Ser imigrante na sua própria terra, ou como Lisboa se tornou numa amálgama de gente oriunda das mais diversas regiões do País, fugindo da ruinosa vida rural em que viviam e respondendo ao aliciamento sugerido pelo Estado Novo, no período da expansão industrial e habitacional. Mais ou menos organizados em comunidades, ocupando determinadas áreas e profissões, acabaram por contribuir decisivamente para uma nova imagem de Lisboa, o que lhes valeu ficaram conhecidas para a posteridade pelas alcunhas que então as identificavam naquelas paragens. Perdendo-se no tempo, as razões e origens destas, permitiu que ao longo dos anos se distorcesse o sentido simbólico das mesmas, investindo-as de um carácter negativo, pelo que me parece pertinente relembrá-las aqui, conquanto corra o risco de ser pouco preciso, por muito pouco (ou nada) existir escrito sobre o assunto. Quando se fala dos «Almeidas» estamo-nos a referir aos varredores de Lisboa de outrora, porque estes eram originalmente oriundos da vila de Almeida — Vilar Formoso; quando invocamos «Patos Bravos», estamos a falar de gentes de Tomar e particularmente de construtores civis. Hoje em dia, esta designação está ligada a uma fraca qualidade construtiva e estética. porque em abono da verdade se refere a projetos e obras, nomeadamente saídas de indivíduos pouco qualificados para o efeito e onde o espírito economicista prevalece sobre os mais elementares princípios arquitetónicos e urbanos. Resultado de uma conjuntura político-económica propícia, ao que se associa a conivência dos técnicos, quanto mais não seja, pelo alheamento a que têm votado as suas responsabilidades. No entanto, contrariamente a todo este panorama (em meu ver Tomar é feliz exemplo), os verdadeiros «Patos Bravos» prestaram um valioso e enorme contributo ao País e a Tomar(concelho) em particular; bem assim, como à arquitetura e ao urbanismo. Proporcionaram aos arquitetos as condições para aparecimento de grandes vultos e grandes obras, nomeadamente: Cassiano Branco, Cristino da Silva, Norte Júnior, Pardal Monteiro, Ventura Terra e Alfredo Keil, porque na sua «ignorância» acreditavam que os arquitetos deveriam ser os únicos responsáveis por esta área (arquitetura e urbanismo — bons tempos!!!). Três foram os tomarenses precursores do que é hoje a indústria da Construção Civil — João Vicente Martinho (S. Pedro), Manuel de Matos e Manuel Vicente (Serra), indivíduos de parcos recursos que daqui partiram para Lisboa procurando melhores dias.

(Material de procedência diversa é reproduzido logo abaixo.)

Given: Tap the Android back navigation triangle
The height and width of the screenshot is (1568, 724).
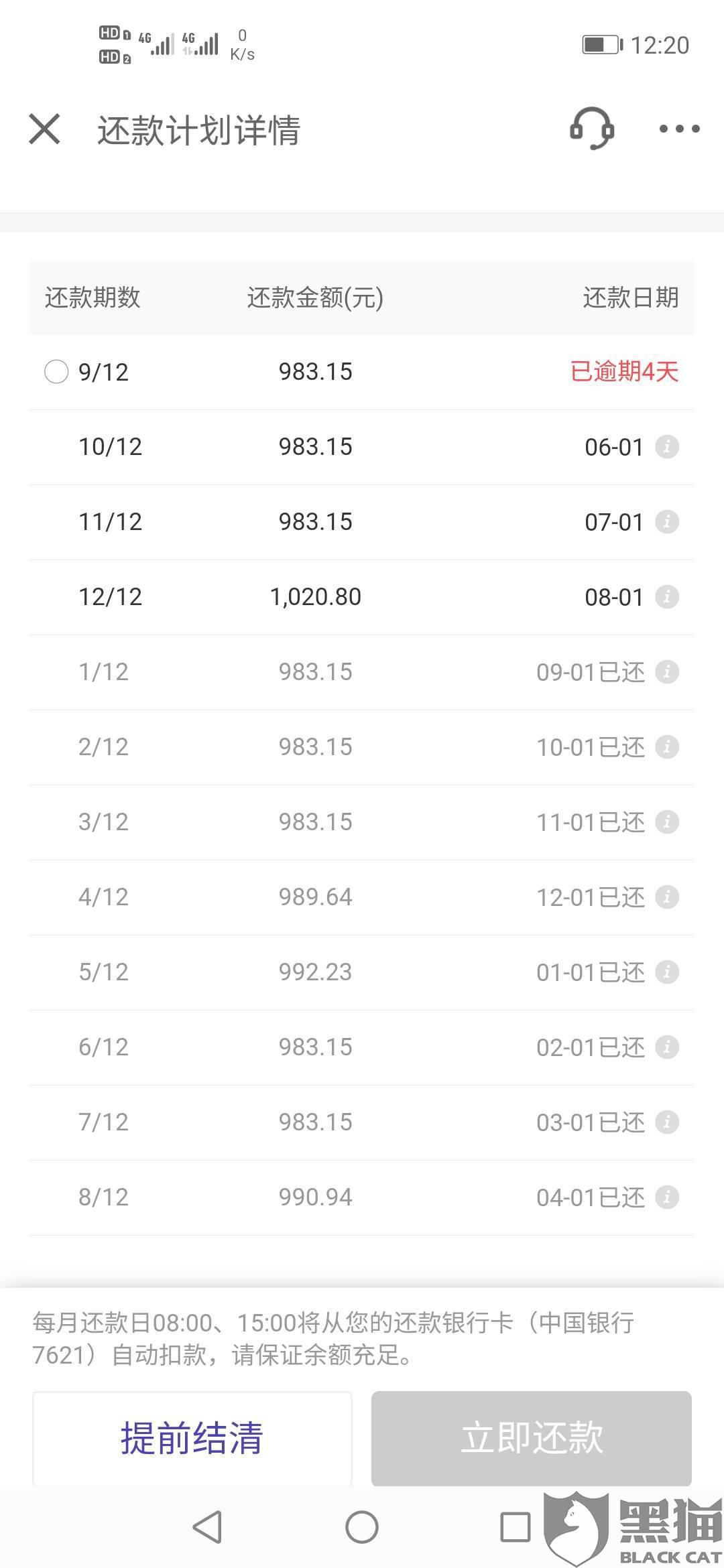Looking at the screenshot, I should (x=207, y=1527).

Um deles (João Martinho) trabalhando de dia e estudando à noite, lá conseguiu realizar o seu sonho — um Diploma que lhe permitia projetar e construir, princípio que foi seguido por tantos outros. Na foto abaixo, podemos ver um prédio construído em Arroios – Lisboa, da autoria destes Tomarenses.
A atividade dividiu-se em duas fases distintas — «cal e areia» e posteriormente a do «betão armado». A 1ª guerra mundial em 1914 e a posterior recessão económica de 22 a 26 instalou no País, um período de grande crise, caracterizada por uma inflação galopante, o que necessariamente se traduziu em nefastas consequências para uma indústria que dava os primeiros passos.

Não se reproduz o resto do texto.